(Data entries)
· · · · · · ·

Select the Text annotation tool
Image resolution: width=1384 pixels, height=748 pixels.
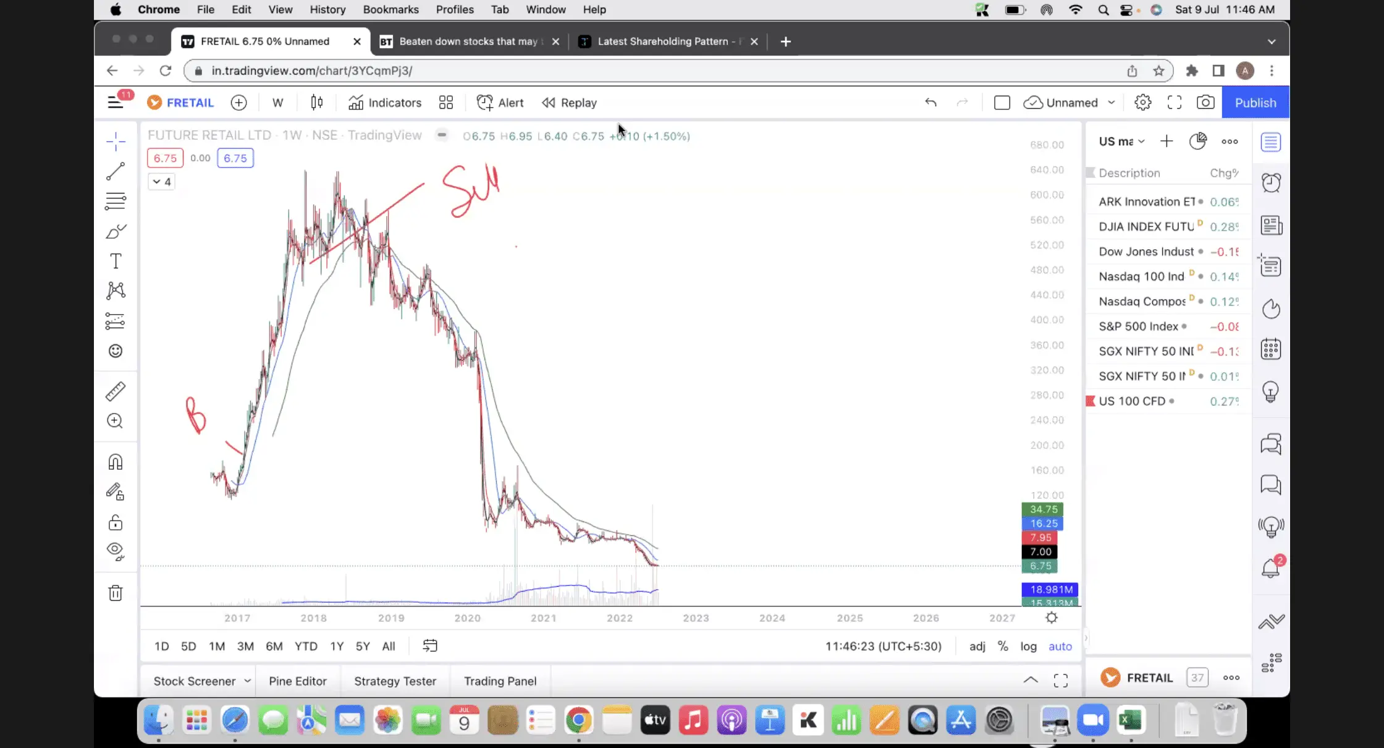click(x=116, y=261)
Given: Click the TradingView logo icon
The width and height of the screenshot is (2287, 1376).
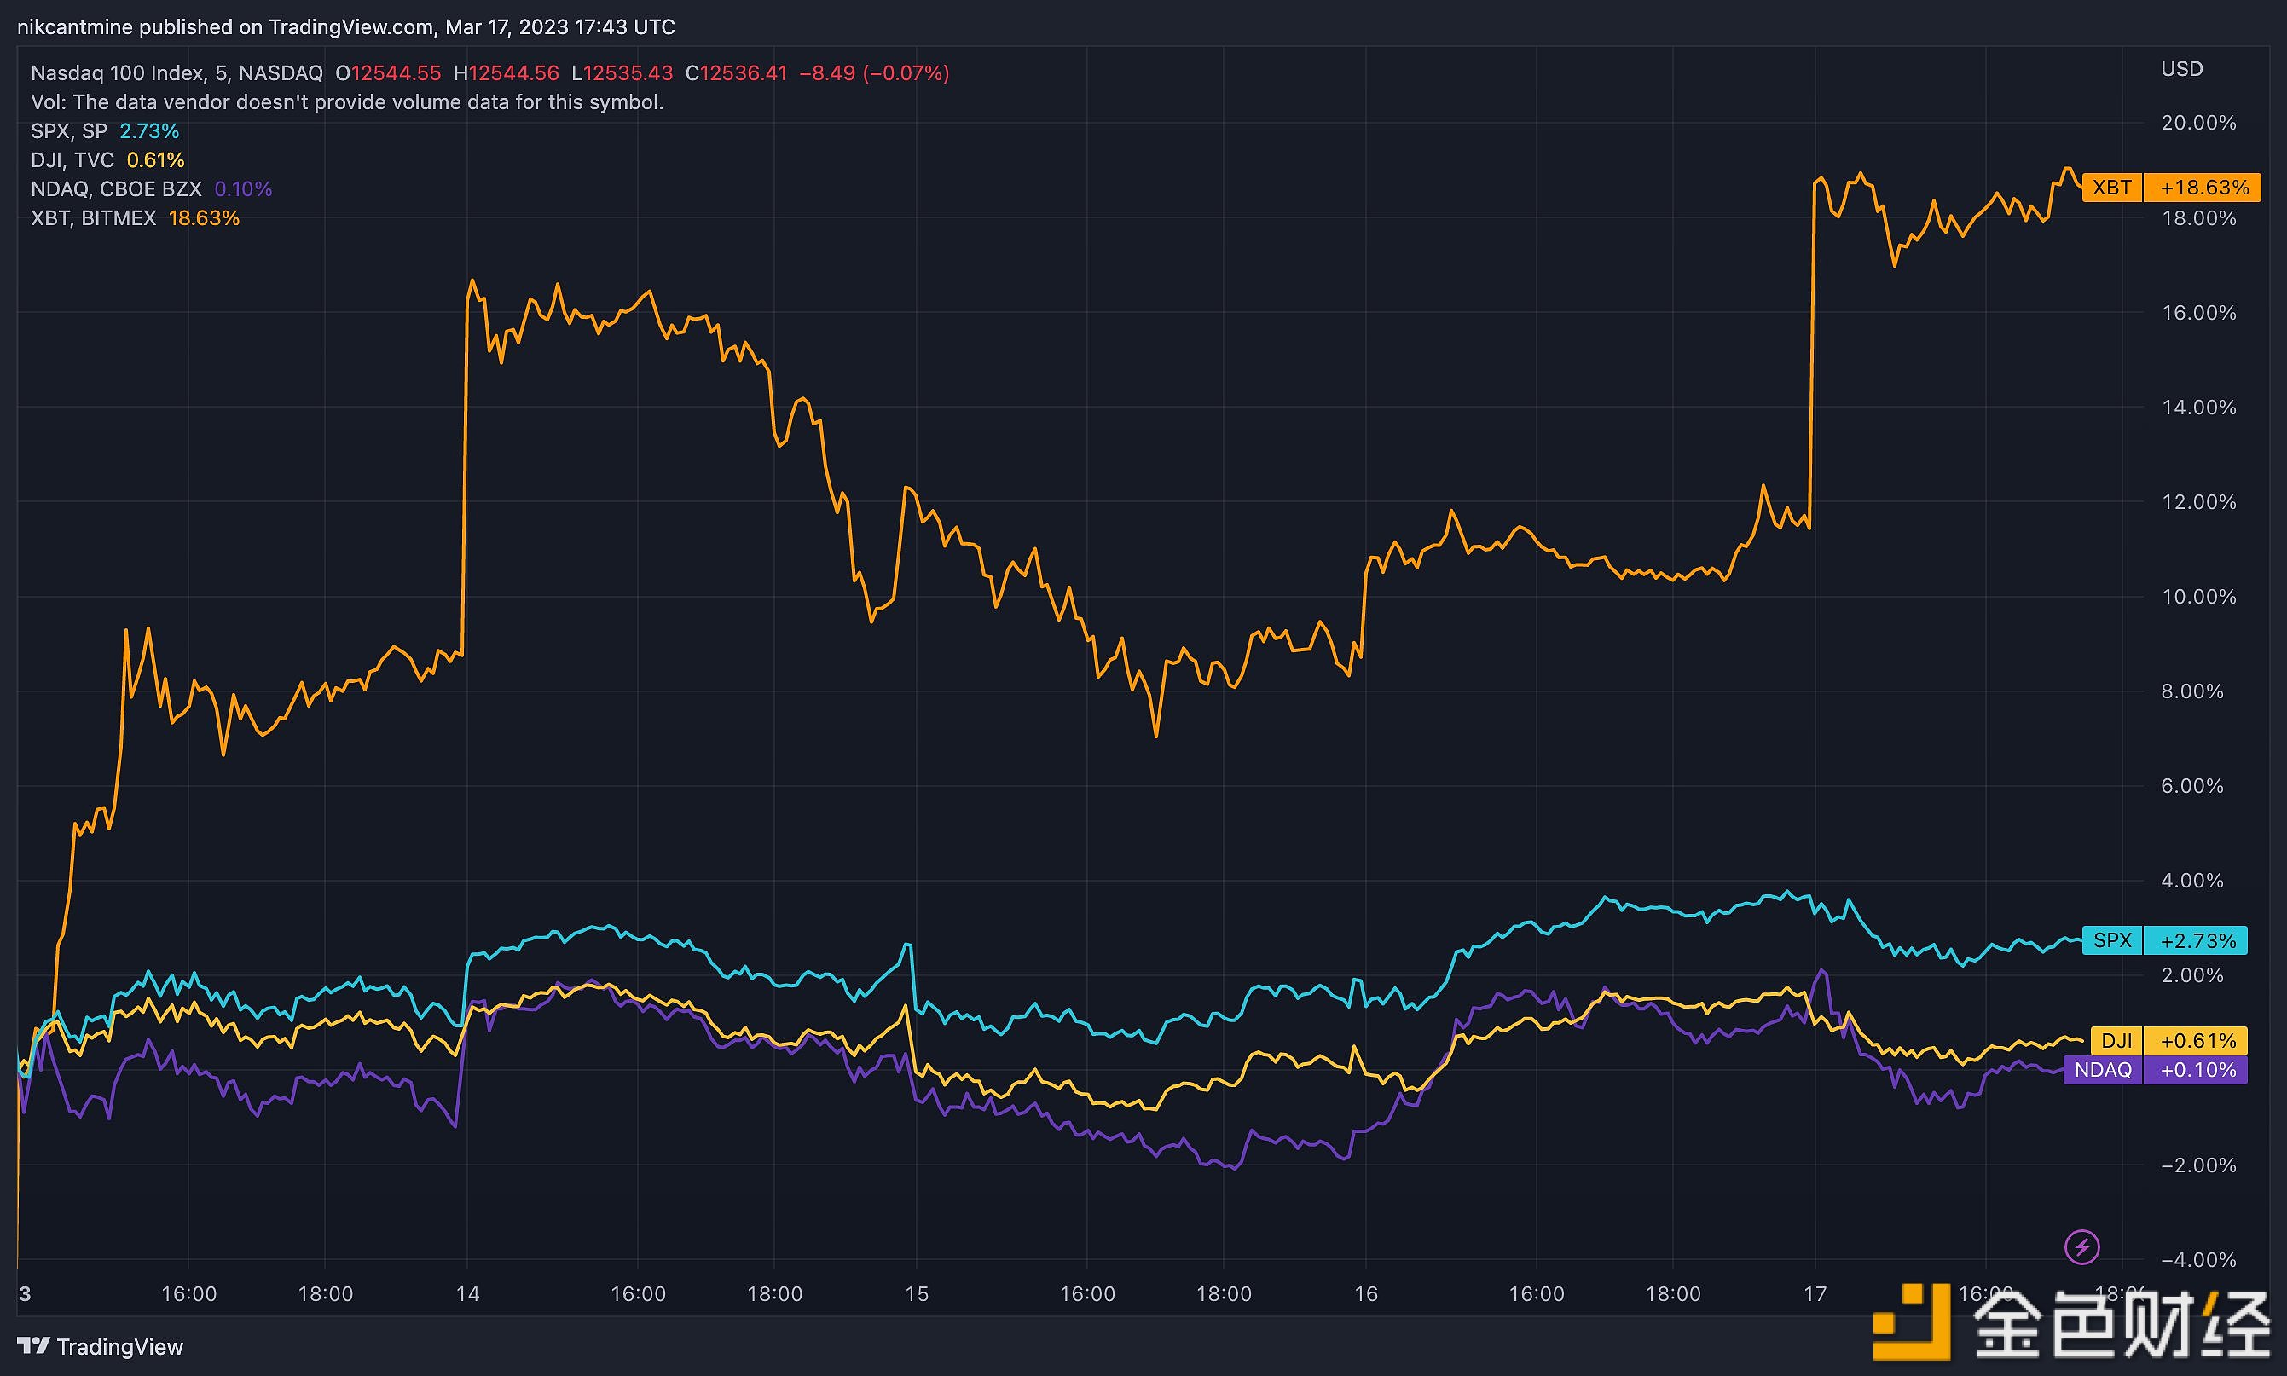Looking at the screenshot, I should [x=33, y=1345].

· · · · · · ·

Starting from the line containing "Image resolution: width=1384", repeat each line exactly through the end of the entries, including the last, while leaving pictures out.

(Written response)
Image resolution: width=1384 pixels, height=748 pixels.
click(x=116, y=261)
Given: Click the TradingView logo icon
The width and height of the screenshot is (2287, 1376).
Looking at the screenshot, I should [x=33, y=1345].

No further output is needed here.